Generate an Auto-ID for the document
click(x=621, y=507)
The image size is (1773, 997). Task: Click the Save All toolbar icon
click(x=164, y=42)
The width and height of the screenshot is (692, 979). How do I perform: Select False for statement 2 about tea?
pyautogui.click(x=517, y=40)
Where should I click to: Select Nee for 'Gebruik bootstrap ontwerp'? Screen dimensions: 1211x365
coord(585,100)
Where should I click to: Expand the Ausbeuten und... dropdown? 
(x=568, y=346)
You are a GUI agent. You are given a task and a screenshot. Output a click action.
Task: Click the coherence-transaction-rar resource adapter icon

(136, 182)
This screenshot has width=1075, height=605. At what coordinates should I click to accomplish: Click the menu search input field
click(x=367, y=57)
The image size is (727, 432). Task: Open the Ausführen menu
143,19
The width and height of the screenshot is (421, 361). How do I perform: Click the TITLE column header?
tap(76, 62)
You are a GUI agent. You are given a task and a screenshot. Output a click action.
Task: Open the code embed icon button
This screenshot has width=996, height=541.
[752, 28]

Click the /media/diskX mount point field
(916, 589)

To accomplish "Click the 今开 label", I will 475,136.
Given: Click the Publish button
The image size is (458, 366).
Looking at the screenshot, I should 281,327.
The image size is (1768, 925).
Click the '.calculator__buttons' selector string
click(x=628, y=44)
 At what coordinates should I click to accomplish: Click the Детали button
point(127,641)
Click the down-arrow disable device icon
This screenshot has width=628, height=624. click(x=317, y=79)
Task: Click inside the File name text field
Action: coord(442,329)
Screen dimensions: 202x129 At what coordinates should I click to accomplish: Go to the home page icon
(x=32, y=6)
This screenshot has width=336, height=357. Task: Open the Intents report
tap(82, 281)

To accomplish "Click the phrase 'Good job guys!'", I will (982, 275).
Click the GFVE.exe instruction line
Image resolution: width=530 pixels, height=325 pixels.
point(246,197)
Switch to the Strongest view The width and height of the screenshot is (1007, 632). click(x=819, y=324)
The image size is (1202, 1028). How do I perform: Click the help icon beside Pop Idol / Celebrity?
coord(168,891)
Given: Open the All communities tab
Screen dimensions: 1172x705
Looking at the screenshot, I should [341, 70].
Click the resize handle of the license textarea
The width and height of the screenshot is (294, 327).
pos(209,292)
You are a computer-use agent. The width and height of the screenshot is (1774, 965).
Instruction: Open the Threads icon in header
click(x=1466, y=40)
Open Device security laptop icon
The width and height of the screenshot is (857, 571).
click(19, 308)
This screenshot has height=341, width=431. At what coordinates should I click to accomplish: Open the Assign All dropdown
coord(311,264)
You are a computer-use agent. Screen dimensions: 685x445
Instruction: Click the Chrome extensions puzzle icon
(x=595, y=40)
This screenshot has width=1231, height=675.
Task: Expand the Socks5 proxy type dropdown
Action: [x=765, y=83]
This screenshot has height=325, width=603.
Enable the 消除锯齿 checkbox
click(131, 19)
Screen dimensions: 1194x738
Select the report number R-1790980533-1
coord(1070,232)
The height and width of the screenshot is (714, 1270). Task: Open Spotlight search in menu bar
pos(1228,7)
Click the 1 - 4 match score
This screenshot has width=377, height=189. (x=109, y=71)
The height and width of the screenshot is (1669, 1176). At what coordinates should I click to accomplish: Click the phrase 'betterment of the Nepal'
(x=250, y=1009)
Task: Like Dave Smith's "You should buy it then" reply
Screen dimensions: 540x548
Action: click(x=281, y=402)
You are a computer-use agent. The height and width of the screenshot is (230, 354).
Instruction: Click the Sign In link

+ + + + + + +

■ **Goal**
Reproduce the lines above, substituting "Display size" for each occurrence of "Screen dimensions" and leaving everything else unchanged.

■ **Final answer**
Generate an Auto-ID for the document
click(x=621, y=507)
The image size is (1773, 997). Task: Click the Save All toolbar icon
click(x=164, y=42)
The width and height of the screenshot is (692, 979). How do I perform: Select False for statement 2 about tea?
pyautogui.click(x=517, y=40)
Where should I click to: Select Nee for 'Gebruik bootstrap ontwerp'? Display size: 1211x365
coord(585,100)
Where should I click to: Expand the Ausbeuten und... dropdown? 
(x=568, y=346)
You are a GUI agent. You are given a task and a screenshot. Output a click action.
Task: Click the coherence-transaction-rar resource adapter icon

(136, 182)
This screenshot has width=1075, height=605. At what coordinates should I click to accomplish: Click the menu search input field
click(x=367, y=57)
The image size is (727, 432). Task: Open the Ausführen menu
143,19
The width and height of the screenshot is (421, 361). How do I perform: Click the TITLE column header?
tap(76, 62)
You are a GUI agent. You are given a task and a screenshot. Output a click action.
Task: Open the code embed icon button
This screenshot has width=996, height=541.
[752, 28]

Click the /media/diskX mount point field
(916, 589)

To accomplish "Click the 今开 label", I will 475,136.
Given: Click the Publish button
The image size is (458, 366).
Looking at the screenshot, I should 281,327.
The image size is (1768, 925).
Click the '.calculator__buttons' selector string
click(x=628, y=44)
 At what coordinates should I click to accomplish: Click the Детали button
point(127,641)
Click the down-arrow disable device icon
This screenshot has width=628, height=624. click(x=317, y=79)
Task: Click inside the File name text field
Action: coord(442,329)
Display size: 202x129 At what coordinates should I click to accomplish: Go to the home page icon
(x=32, y=6)
This screenshot has width=336, height=357. Task: Open the Intents report
tap(82, 281)

To accomplish "Click the phrase 'Good job guys!'", I will (982, 275).
Click the GFVE.exe instruction line
Image resolution: width=530 pixels, height=325 pixels.
point(246,197)
Switch to the Strongest view The width and height of the screenshot is (1007, 632). click(x=819, y=324)
The image size is (1202, 1028). How do I perform: Click the help icon beside Pop Idol / Celebrity?
coord(168,891)
Given: Open the All communities tab
Display size: 1172x705
Looking at the screenshot, I should [341, 70].
Click the resize handle of the license textarea
The width and height of the screenshot is (294, 327).
pos(209,292)
You are a computer-use agent. The width and height of the screenshot is (1774, 965).
Instruction: Open the Threads icon in header
click(x=1466, y=40)
Open Device security laptop icon
The width and height of the screenshot is (857, 571).
click(19, 308)
This screenshot has height=341, width=431. At what coordinates should I click to accomplish: Open the Assign All dropdown
coord(311,264)
You are a computer-use agent. Display size: 685x445
Instruction: Click the Chrome extensions puzzle icon
(x=595, y=40)
This screenshot has width=1231, height=675.
Task: Expand the Socks5 proxy type dropdown
Action: [x=765, y=83]
This screenshot has height=325, width=603.
Enable the 消除锯齿 checkbox
click(131, 19)
Display size: 1194x738
Select the report number R-1790980533-1
coord(1070,232)
The height and width of the screenshot is (714, 1270). Task: Open Spotlight search in menu bar
pos(1228,7)
Click the 1 - 4 match score
This screenshot has width=377, height=189. (x=109, y=71)
The height and width of the screenshot is (1669, 1176). At what coordinates should I click to accomplish: Click the phrase 'betterment of the Nepal'
(x=250, y=1009)
Task: Like Dave Smith's "You should buy it then" reply
Display size: 540x548
Action: click(x=281, y=402)
You are a computer-use agent. The height and width of the screenshot is (230, 354).
Instruction: Click the Sign In link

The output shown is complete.